8oz dates (I suggest getting ones that have already been stoned) – chopped
8oz prunes (again, get ones that have been stoned) – chopped
8oz mixed soft brown sugar and white sugar
4oz blanched almonds – chopped
4oz suet (I always used vegetable suet and the pudding is none the worse for it)
8oz grated carrot (do use organic, if you can, as they really are so much more flavoursome)
7oz fresh breadcrumbs
5oz plain flour
¼ tsp mixed spice
½ tsp cinnamon
1/8 tsp nutmeg (freshly grated is best – even in this small quantity)
1 tsp baking powder
1 orange – grated rind and juice
2 apples – peeled and chopped
3 – 4 medium eggs
2 tbsp black treacle
1 tbsp golden syrup
¼ – ½ pt stout or milk (I use stout, bien sur)

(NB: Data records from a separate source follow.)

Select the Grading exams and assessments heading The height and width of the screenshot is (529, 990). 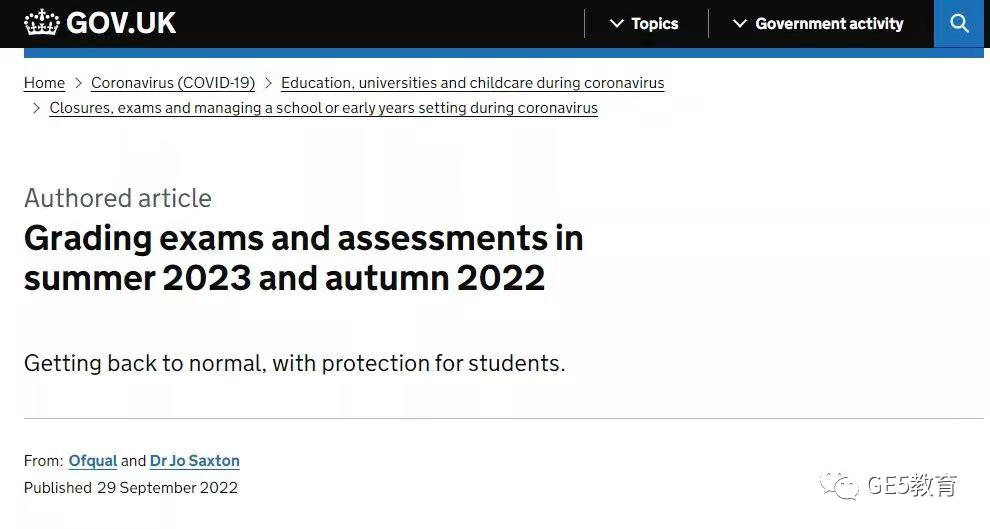[303, 258]
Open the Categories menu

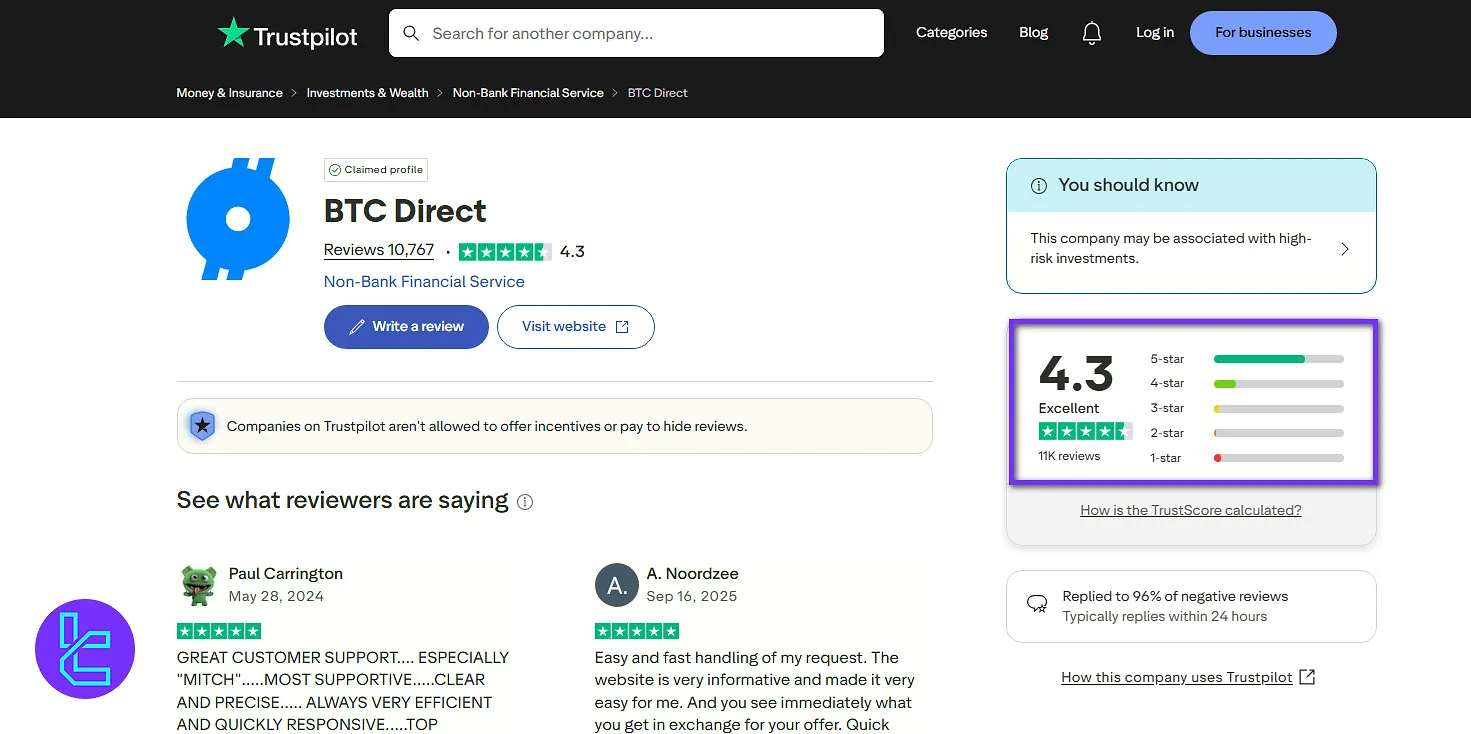click(950, 32)
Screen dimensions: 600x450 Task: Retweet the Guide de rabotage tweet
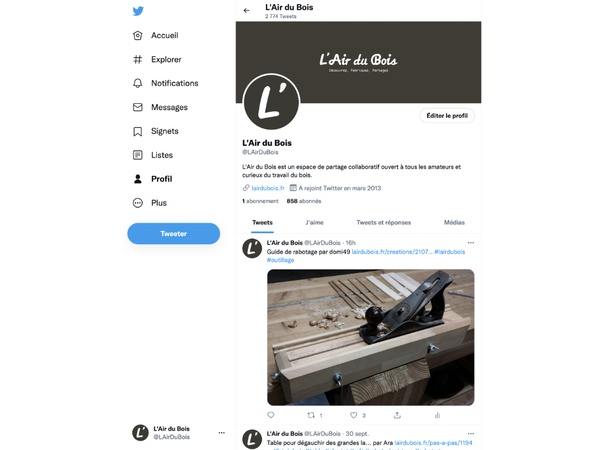point(311,415)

3 tbsp good rum (or, a good slosh of the stuff)
Firstly, you will need a really big mixing bowl for this. I use a large cooking pot.
Secondly, prepare your pudding bowls by lining with lightly greased greaseproof paper.
Most of the necessary ingredients (please note, none of the bowls you see in these photos turned out to be big enough – dunno why I never remember this, and I did have to resort to the cooking pot)
Sift the flour, baking powder and spices
Gorgeous smells of Christmas
Rub in the butter until the mixture resembles fine breadcrumbs
Add the breadcrumbs and the suet
Add the sugar, carrots, dried fruit and nuts
Grate in the orange rind
Add the chopped apples
Break each egg separately, give a gentle whisk with a fork and add to the mixture
Add the treacle, syrup, orange juice, rum and stout or milk. Add enough of the stout/milk so that the mixture just drops off a wooden spoon.
Plop the mixture into your prepared bowls, hiding in a few cleaned and foil covered pound coins as you go, cover with greaseproof paper and foil or a lid, and freeze until ready to use.
Ta daaaa….a rather gros looking (and, at the moment, tasting) mixture
Make sure you leave enough time for the pudding to thaw (I’d leave it overnight) and steam for around 5/6 hours, depending on the size of pudding.
Serve however you wish, this year one of the puddings was served with Brandy butter and cream and the other was served with Rum butter. Nom nom nom, as they say.
The pudding can certainly be left in the freezer for a year or so but equally, you can make it and then cook and serve – there is absolutely no need to make ahead. Sorry Stir it up Sunday.